In our problem on the analysis of the Jewish Antiquities and the Testimonium Flavianum we face exactly this problem. We have a set of texts by the author Flavius Josephus given (the Jewish Antiquities without the Testimonium Falvianum) and want to quantify if Flavius has also written the text in question (the Testimonium Flavianum). There is no comparison corpus of different texts of different authors with which we can compare. Indeed the artificial generation of such a comparison corpus would probably corrupt the reliability of our findings as it is not trivial to create an authentic comparison corpus for an antique set of texts that covers the same topics, has the same genre and originates from the same period in time.
In order to now tackle the Authorship Verification problem we need a way to quantify the writing style of an author. In the field of Natural Language Processing there exist a lot of different recommendations for writing style features but some that are especially promising in the field of Authorship Verification are so called Character n-grams as Keselj et al. and Koppel et al. outline (see reference section for details).
The set of character n-grams of a text is the set of all n character sequences that appear in this text. For example the Testimonium Flavianum starts with At that time there. This subsentence would be transformed into the character 4-grams (meaning we choose n=4)
['At t', 't tha', ' tha', 'that', 'hat ', 'at t', 't ti', ' tim', 'time', 'ime ', 'me t', 'e th', ' the', 'ther', 'here']

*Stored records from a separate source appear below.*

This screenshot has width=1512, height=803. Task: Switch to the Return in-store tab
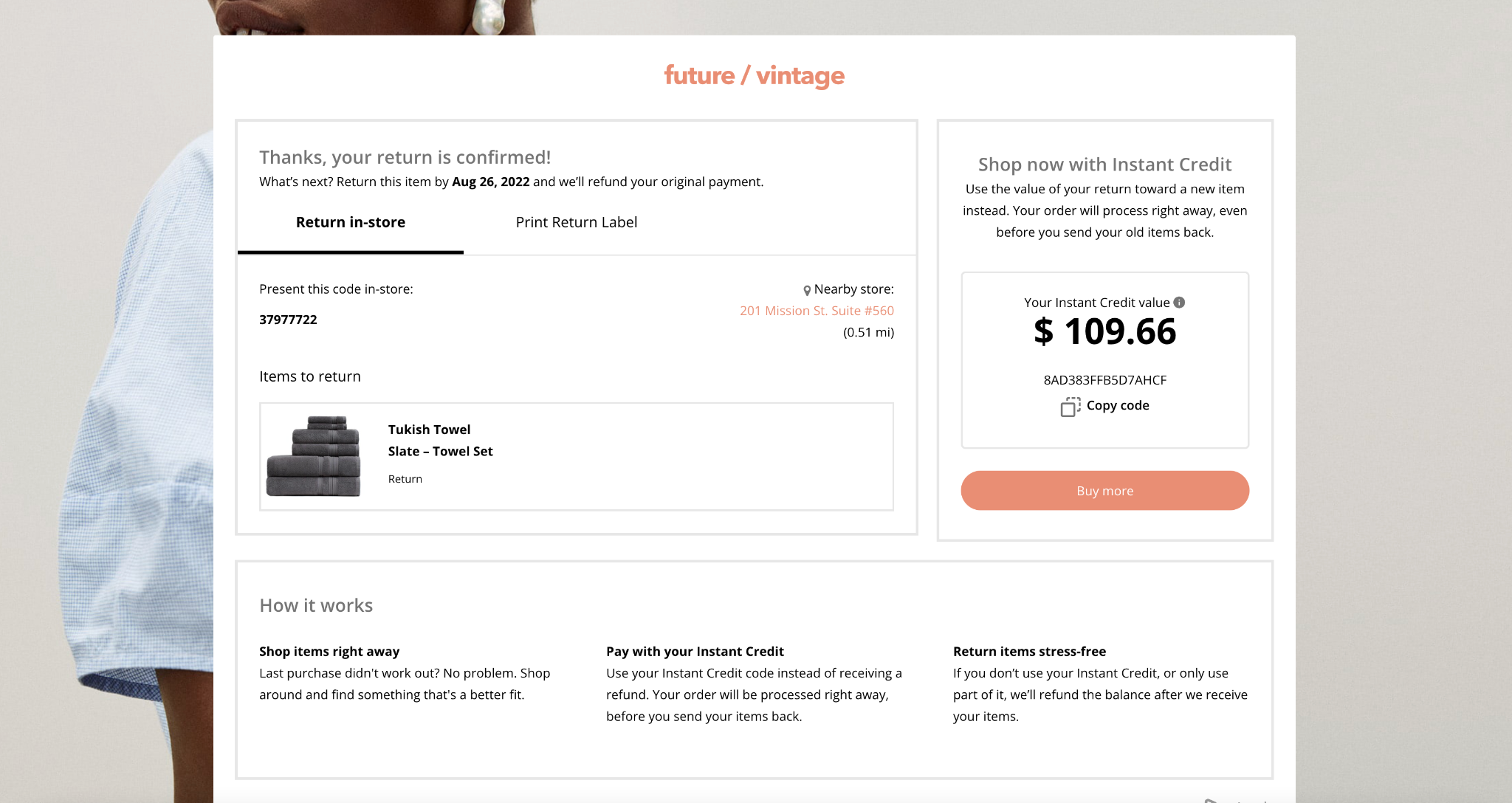[350, 222]
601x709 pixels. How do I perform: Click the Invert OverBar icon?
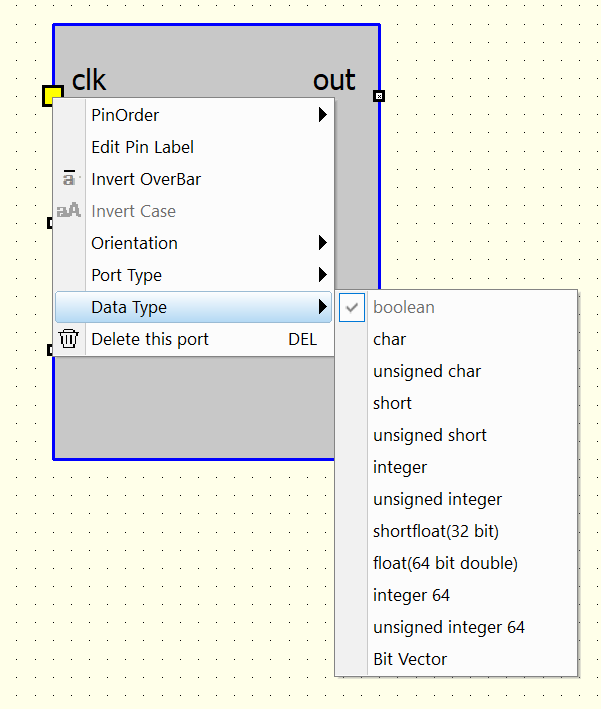pyautogui.click(x=69, y=179)
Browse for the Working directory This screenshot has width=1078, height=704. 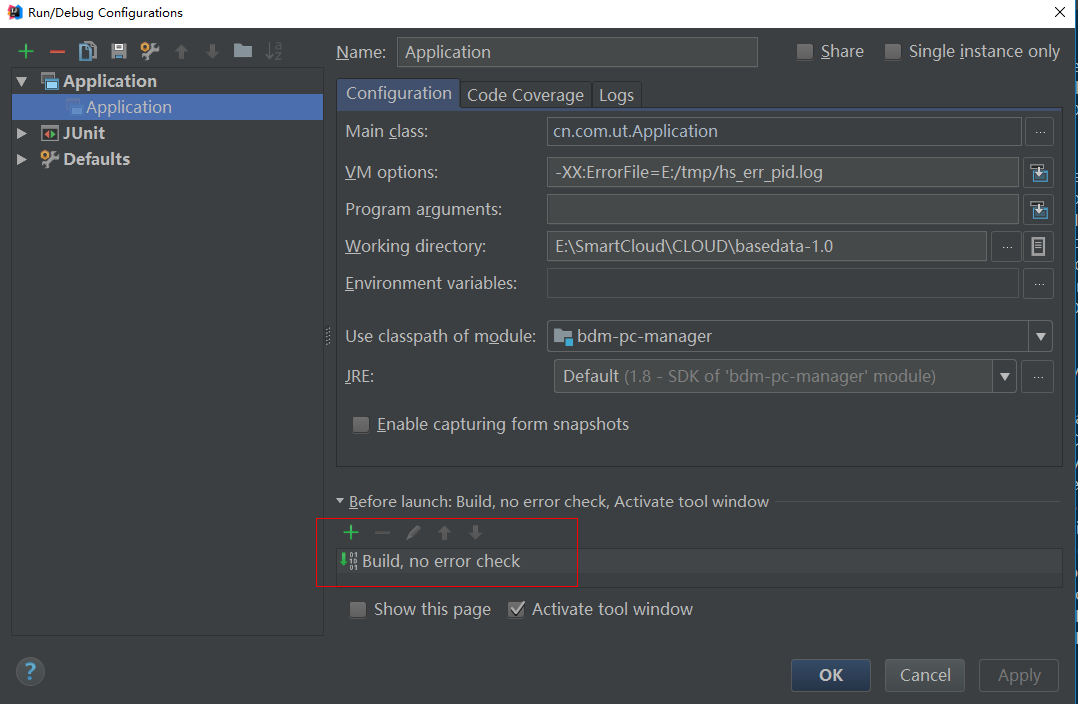pyautogui.click(x=1006, y=246)
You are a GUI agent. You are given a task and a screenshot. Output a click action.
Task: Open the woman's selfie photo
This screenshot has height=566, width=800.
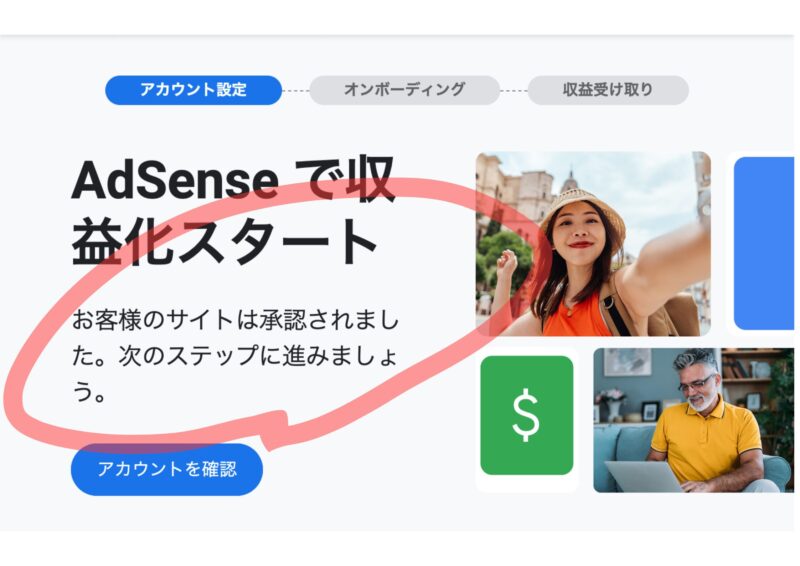pos(593,243)
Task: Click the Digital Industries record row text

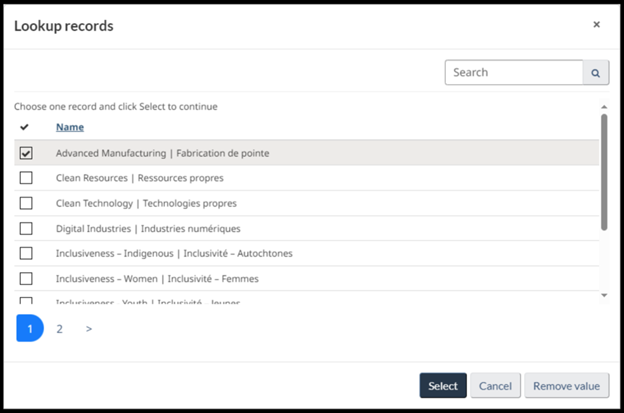Action: click(x=148, y=228)
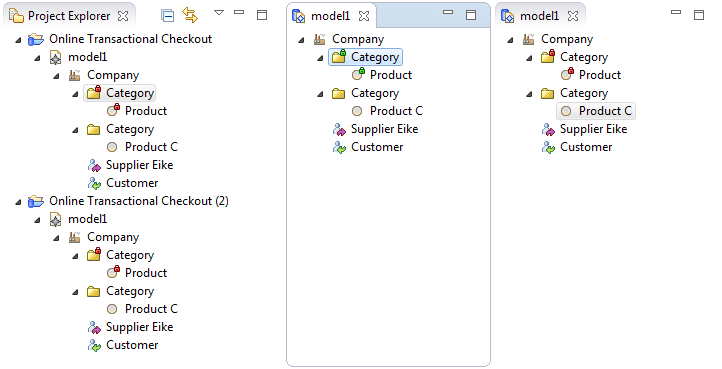Maximize the rightmost model1 editor pane
The width and height of the screenshot is (722, 369).
[x=699, y=15]
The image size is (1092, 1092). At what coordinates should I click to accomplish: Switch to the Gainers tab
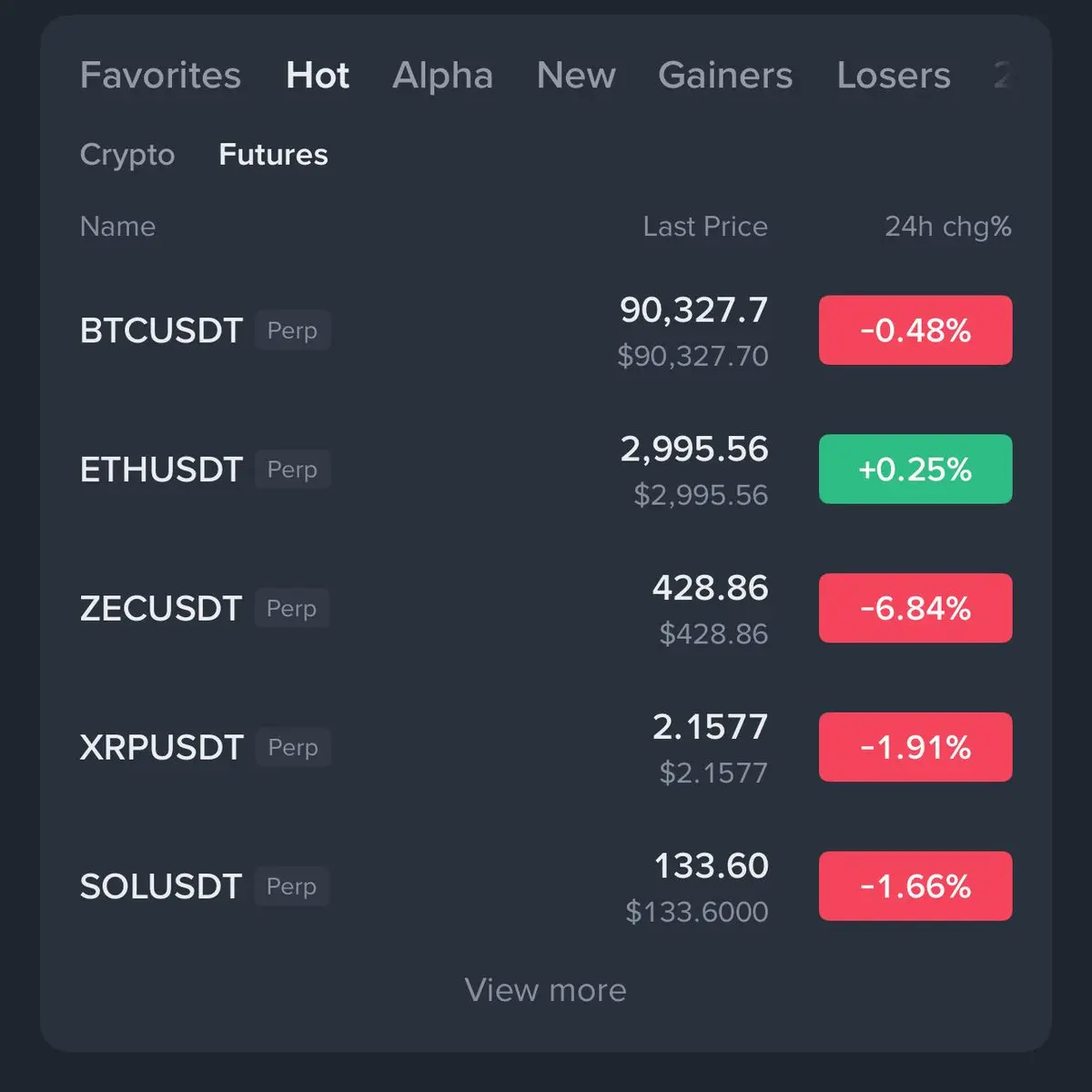(x=725, y=76)
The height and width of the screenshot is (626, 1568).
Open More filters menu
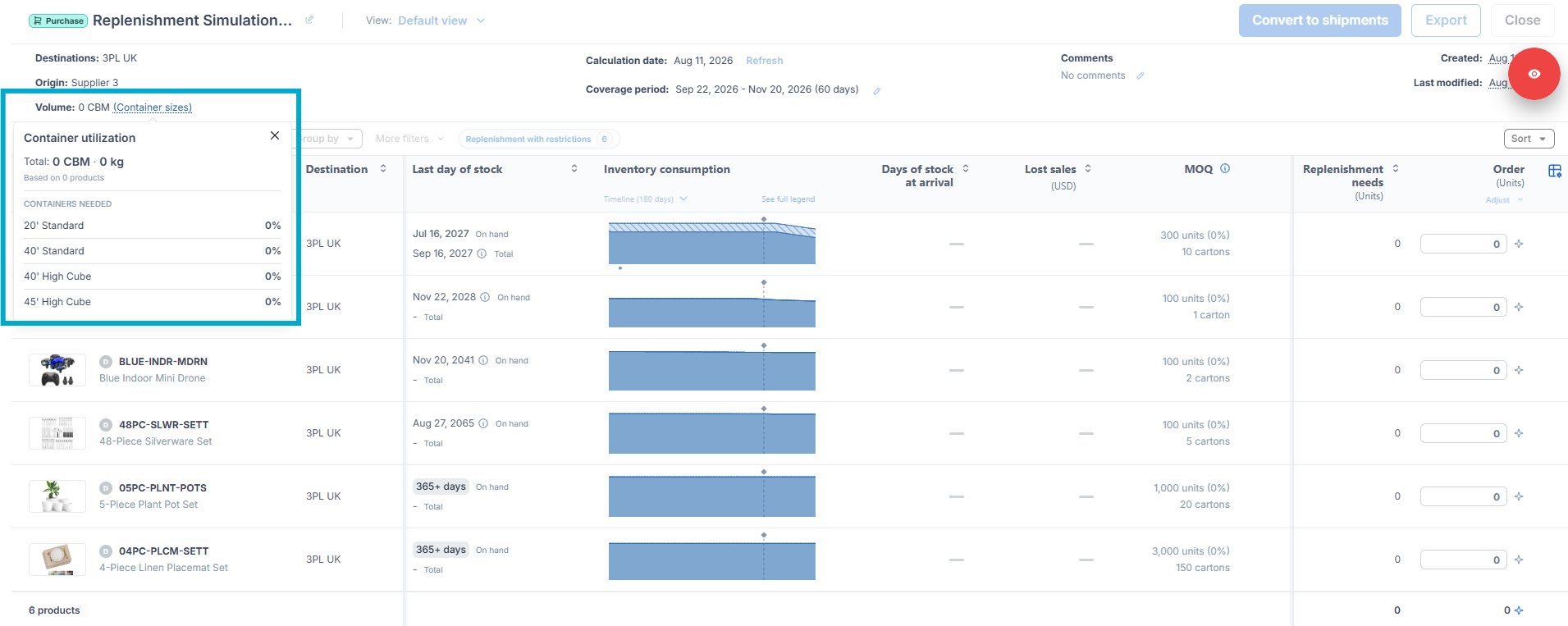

The correct choice of the n-Parameter is essential for the analysis result. Generally values between 3 and 6 seem to hold good results. As detailed in Determining If Two Documents Are Written by the Same Author by Koppel et al. for english texts n=4 is especially effective The big advantage of Character n-grams is their simplicity. Without much effort they can be extracted in every language and have shown to be as effective if not better than alternative features (e.g. function words or Part-of-Speech n-grams)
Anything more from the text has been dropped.